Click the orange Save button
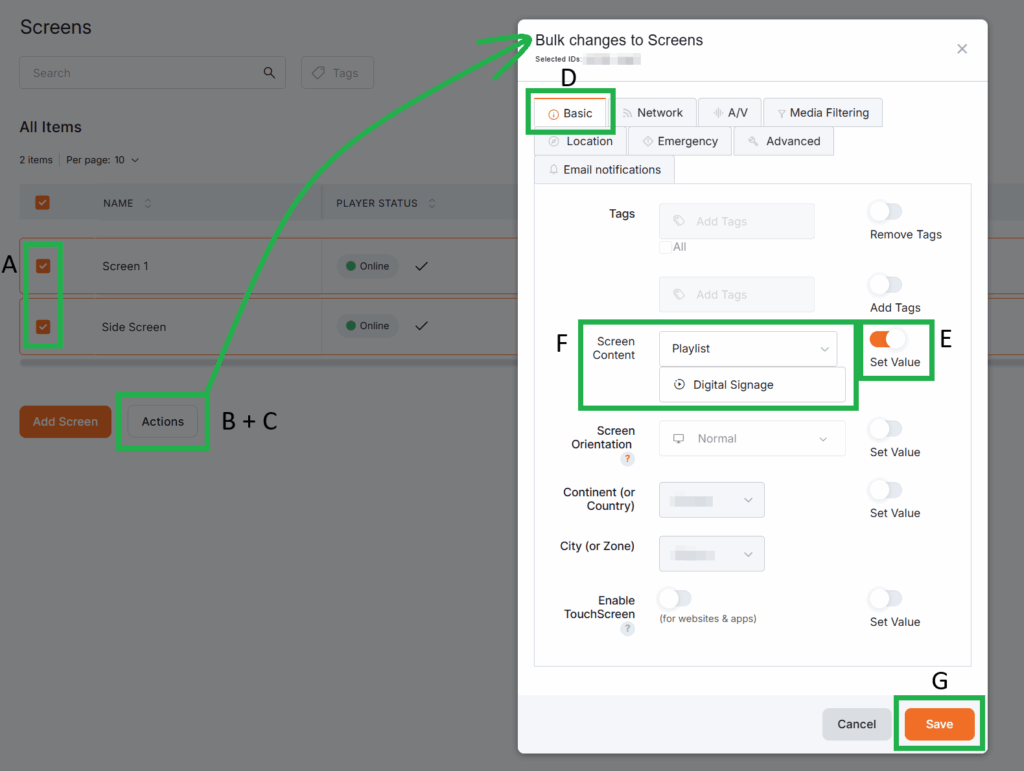coord(939,724)
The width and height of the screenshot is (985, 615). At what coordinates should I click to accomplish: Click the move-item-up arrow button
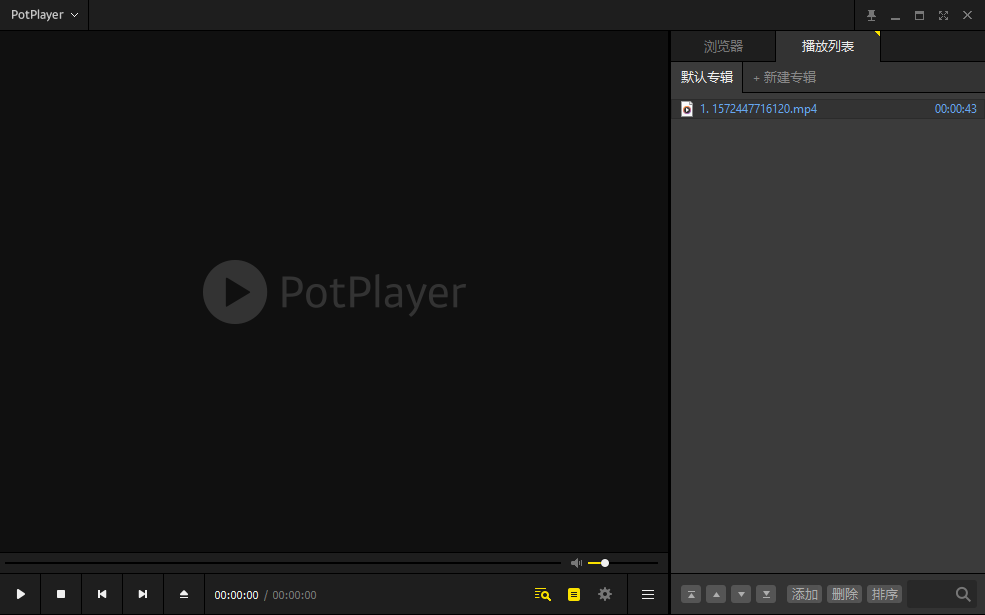click(716, 593)
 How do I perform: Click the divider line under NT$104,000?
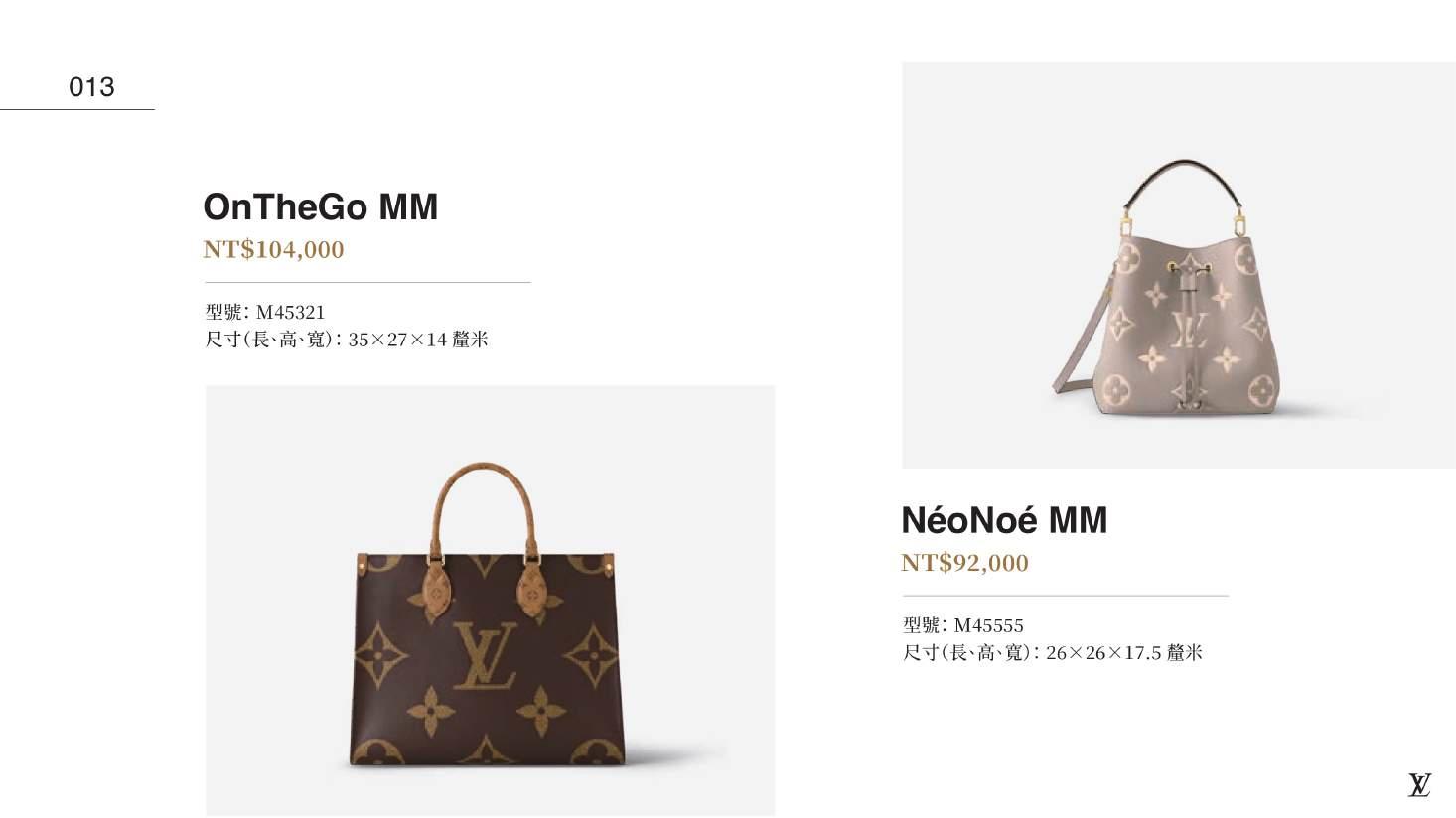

--------------------

* [Directions for this task]: Each of the entries above must be copied exactly, but the pictures stay out.

* [Answer space]:
Click the orange Save button
coord(939,724)
The width and height of the screenshot is (985, 615). At what coordinates should I click to accomplish: Click the move-item-up arrow button
click(716, 593)
 How do I perform: Click the divider line under NT$104,000?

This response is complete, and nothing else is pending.